TASK DETAILS =
Exactly the lines below starting at the line with "This screenshot has width=1568, height=772." and ending at the line with "Task: Open List" are wanted, with both ends included. Leave out the pictures and add no other lines.

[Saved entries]
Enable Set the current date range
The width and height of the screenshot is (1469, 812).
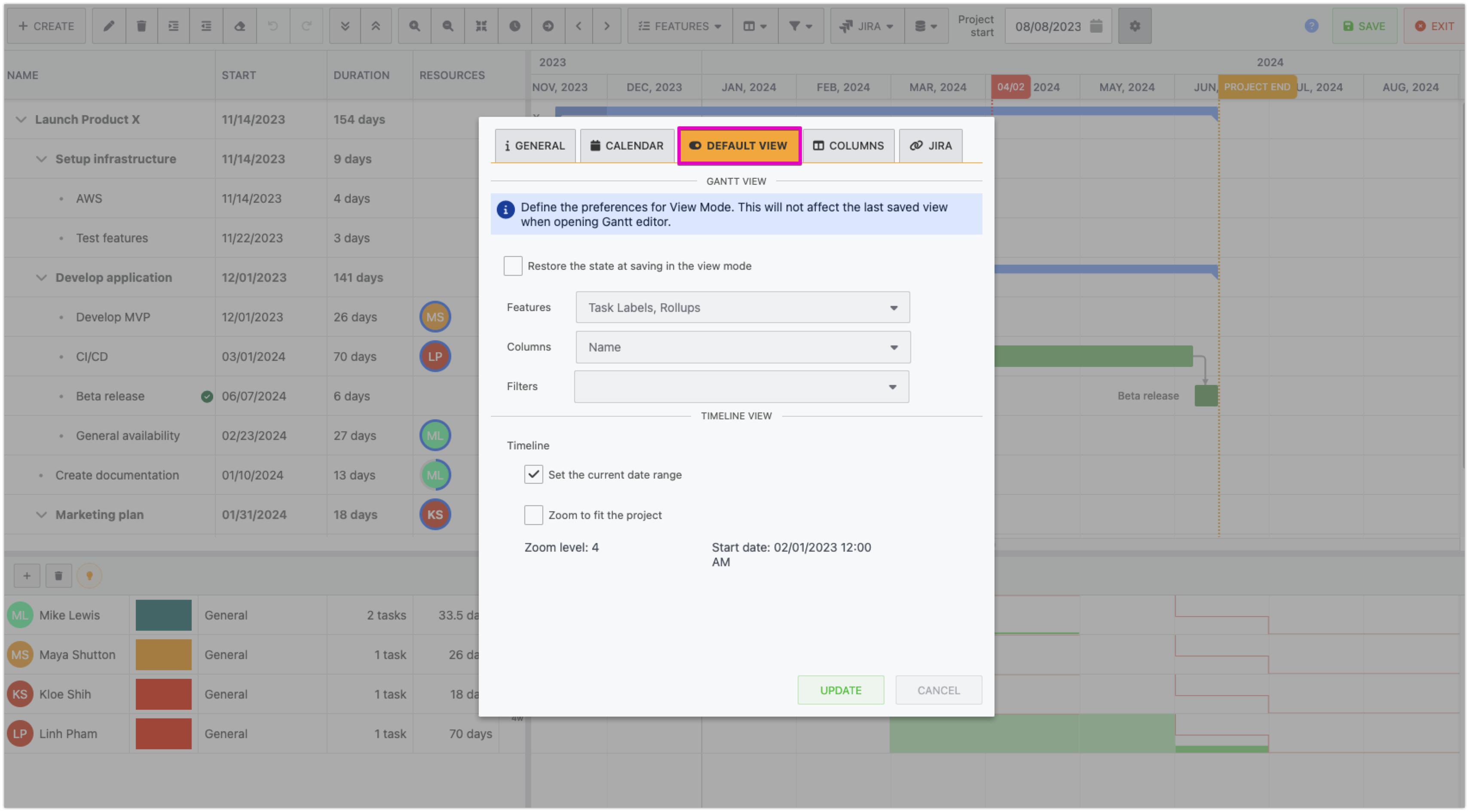532,474
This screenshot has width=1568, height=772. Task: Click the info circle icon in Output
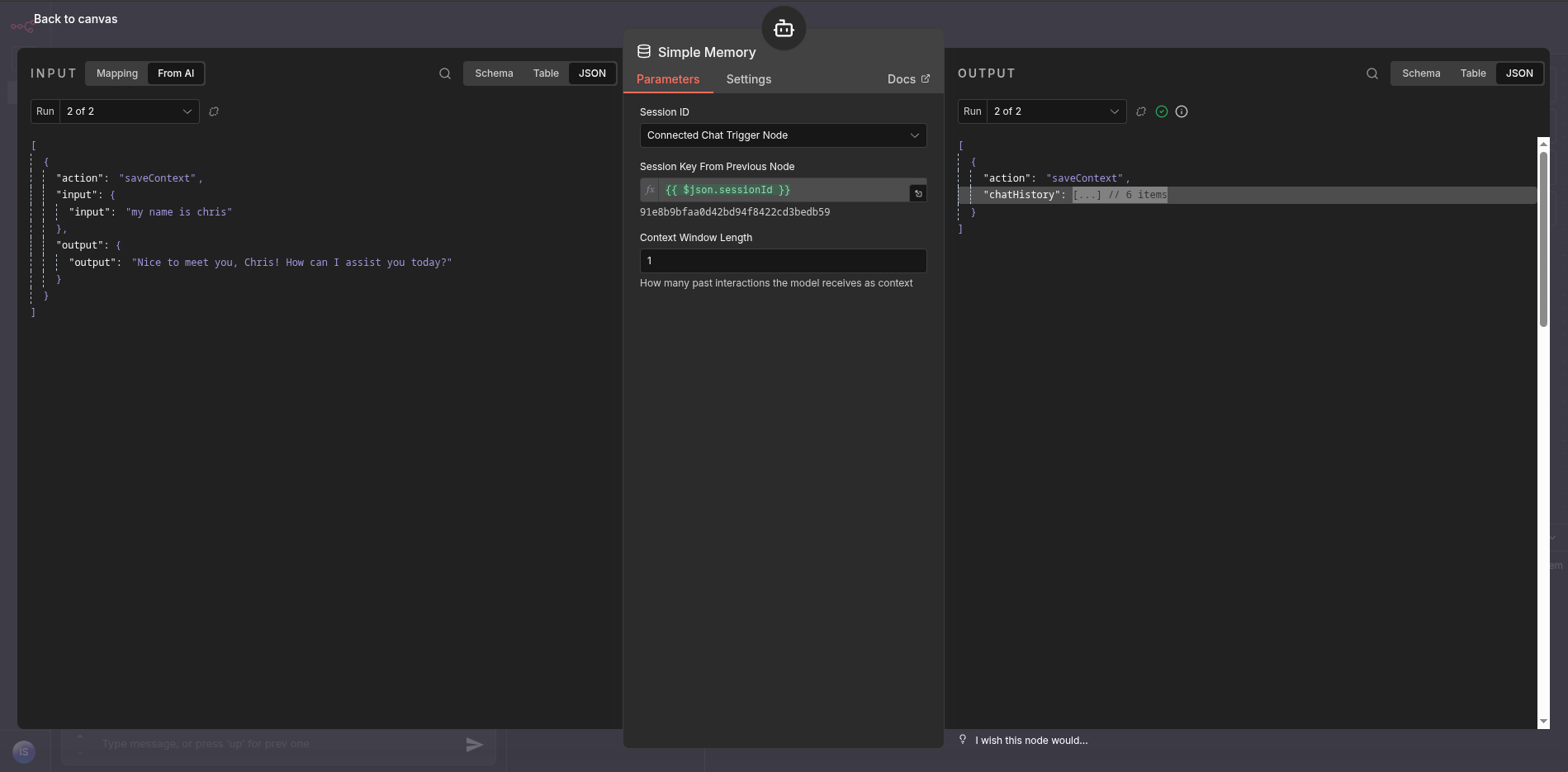point(1182,111)
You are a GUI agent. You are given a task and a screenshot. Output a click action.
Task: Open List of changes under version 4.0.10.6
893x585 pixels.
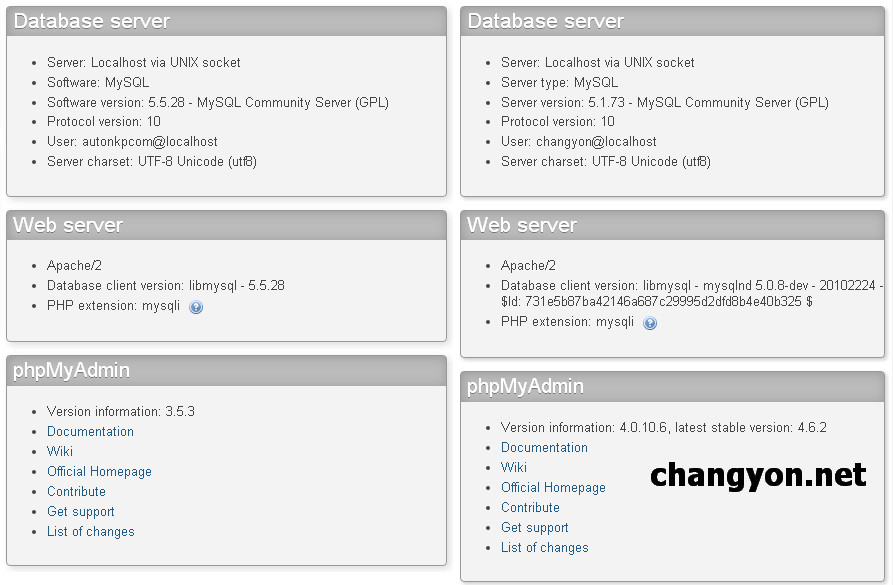click(544, 547)
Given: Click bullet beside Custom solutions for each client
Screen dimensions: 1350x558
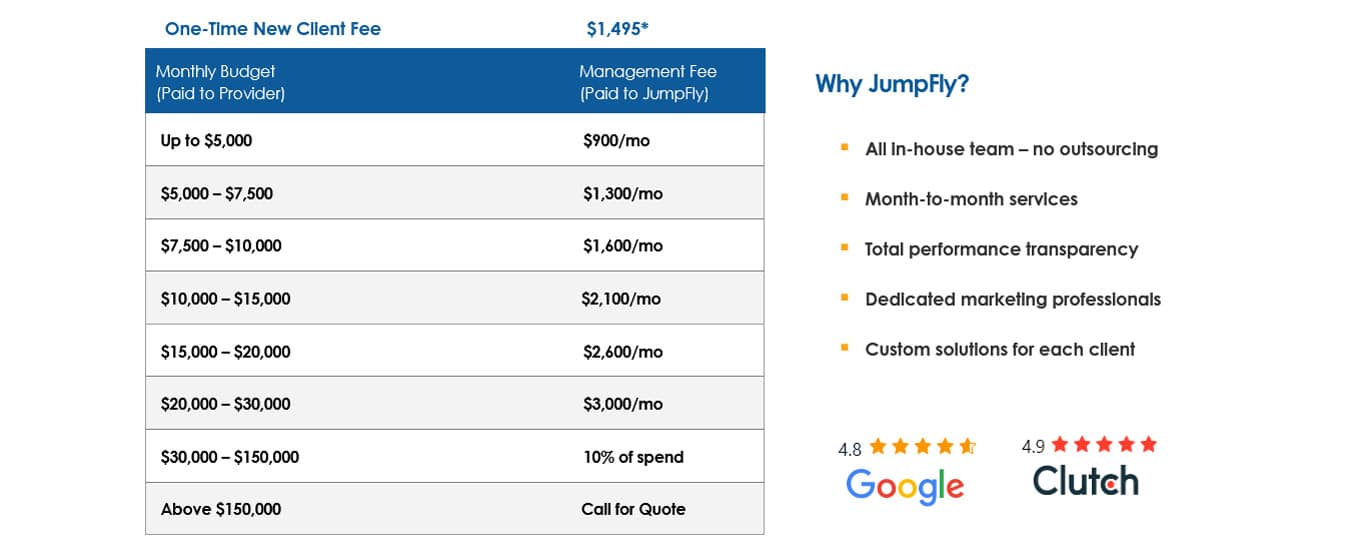Looking at the screenshot, I should coord(845,348).
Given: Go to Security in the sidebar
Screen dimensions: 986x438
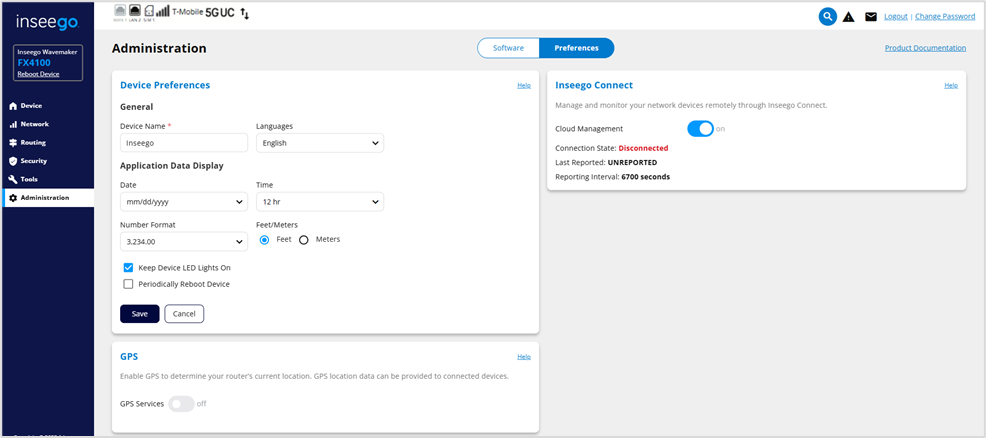Looking at the screenshot, I should pos(33,161).
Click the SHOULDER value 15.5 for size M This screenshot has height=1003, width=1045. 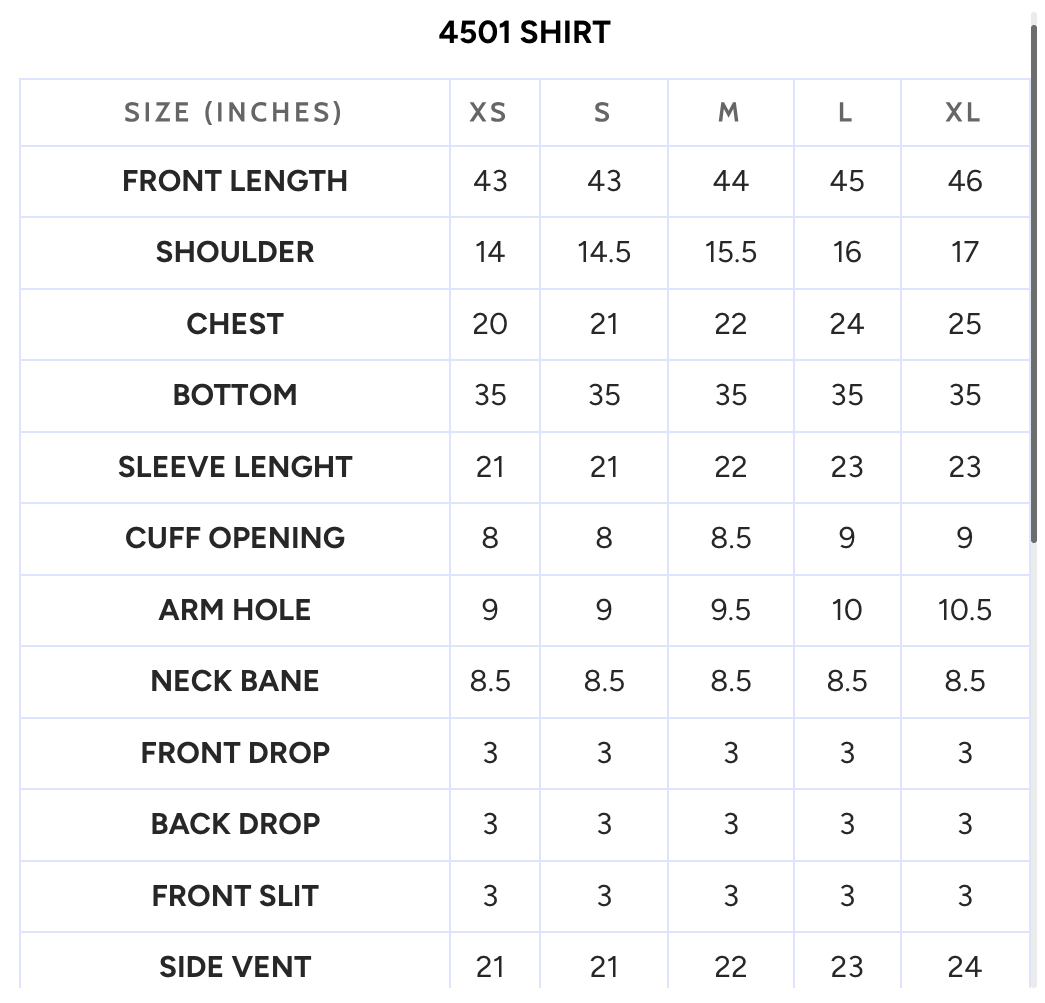[x=730, y=253]
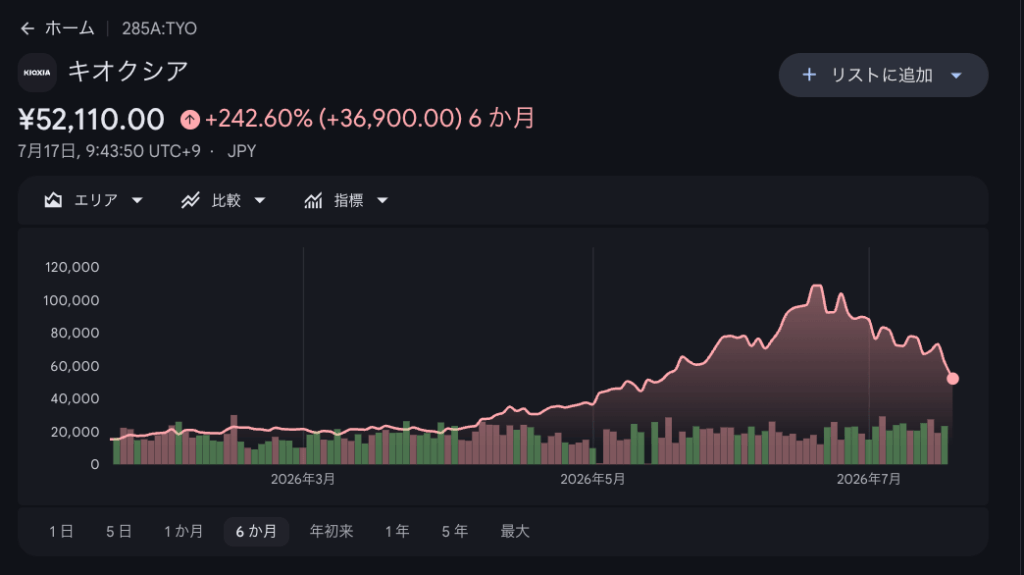1024x575 pixels.
Task: Switch to the 1か月 range
Action: pyautogui.click(x=183, y=532)
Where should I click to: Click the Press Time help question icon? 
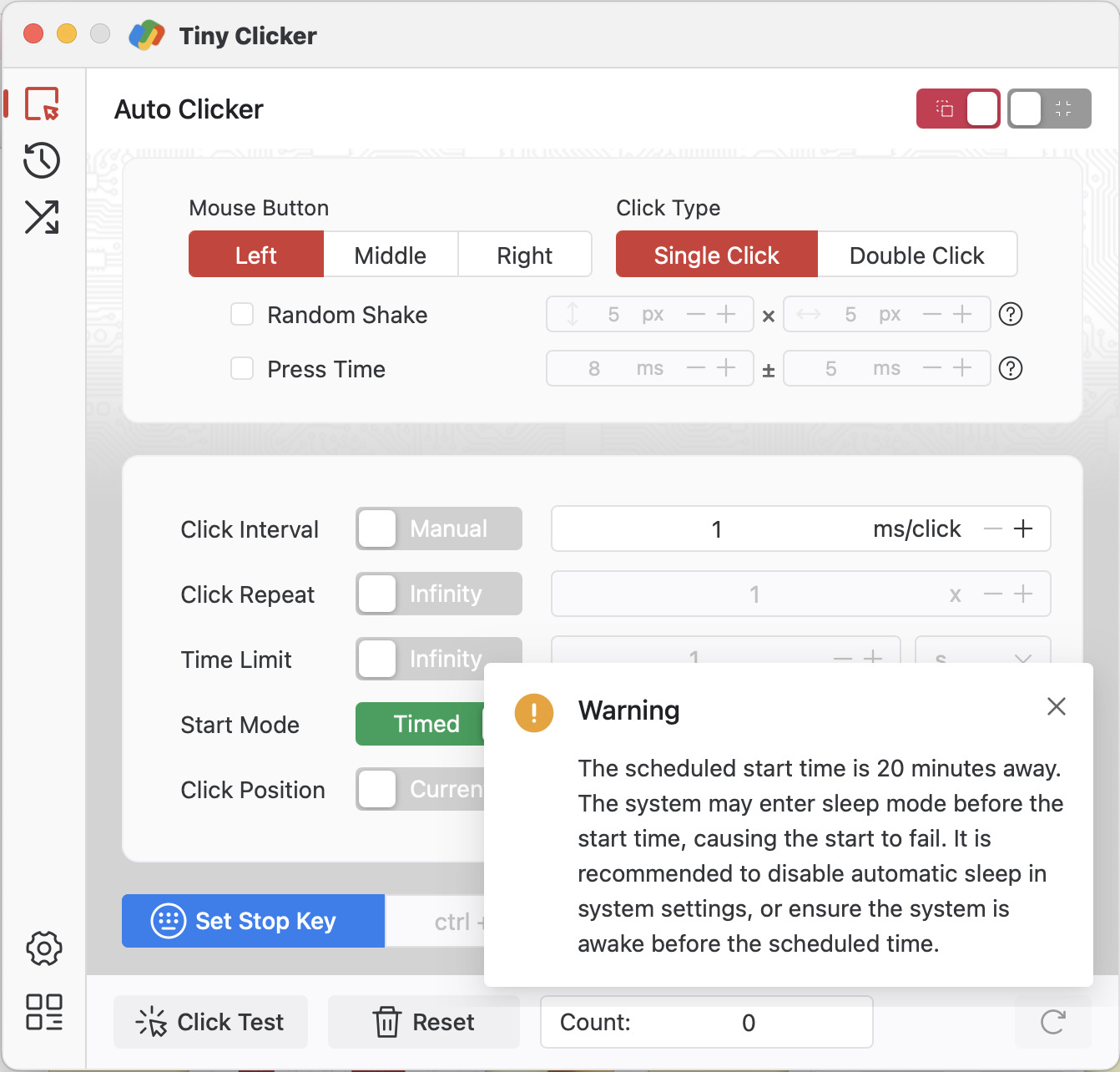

REPLY TO THE TASK =
This screenshot has width=1568, height=772. Task: Click the info circle icon in Output
point(1182,111)
You are a GUI agent. You are given a task and a screenshot. Output a click action.
Task: Open List of changes under version 4.0.10.6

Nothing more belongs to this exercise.